There are a number of issues contributing to the rise in power cuts, but quite a few boil down to a simple increase in demand. The power grid is designed around relatively predictable usage, so any sudden increase or sharp decrease in demand can cause issues, illustrated perfectly by your lights dimming for a few seconds as everyone in the neighbourhood makes a cup of tea during half time. The power grid in the UK is ageing, and some have predicted that new capacity cannot be created to match demand.
Even ignoring capacity, distribution infrastructure is ageing, and may not be maintained as well as it could be, meaning distribution-related power cuts could be increasing. Distribution networks are also susceptible to accident or negligence, and you’ll lose just as much time if someone runs their car into a pole carrying power lines, or some roadworks cut an underground cable.
How to protect your business
Accepting that power cuts may become a fact of life is the first step, and then finding an Eaton UPS distributor with a solid reputation, such as http://www.cppsales.com/Eaton_UPS_Systems___Accessories-catid17. You can’t stop a power cut from happening, but you can make sure your business critical infrastructure keeps right on going through investment in good quality UPS.

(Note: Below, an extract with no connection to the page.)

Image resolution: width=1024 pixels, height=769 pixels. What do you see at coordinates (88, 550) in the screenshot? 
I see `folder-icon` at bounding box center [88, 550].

If you own the building your business is housed in, alternative power generation might give you some degree of flexibility, as well as contributing to ‘greening’ your business, but the initial investment will be much higher than installing backup power supplies. Regardless of what sort of direction you take, it will pay for itself quickly if power cuts do become common, as even a few hours of downtime could cost thousands of pounds, even for a fairly modest business.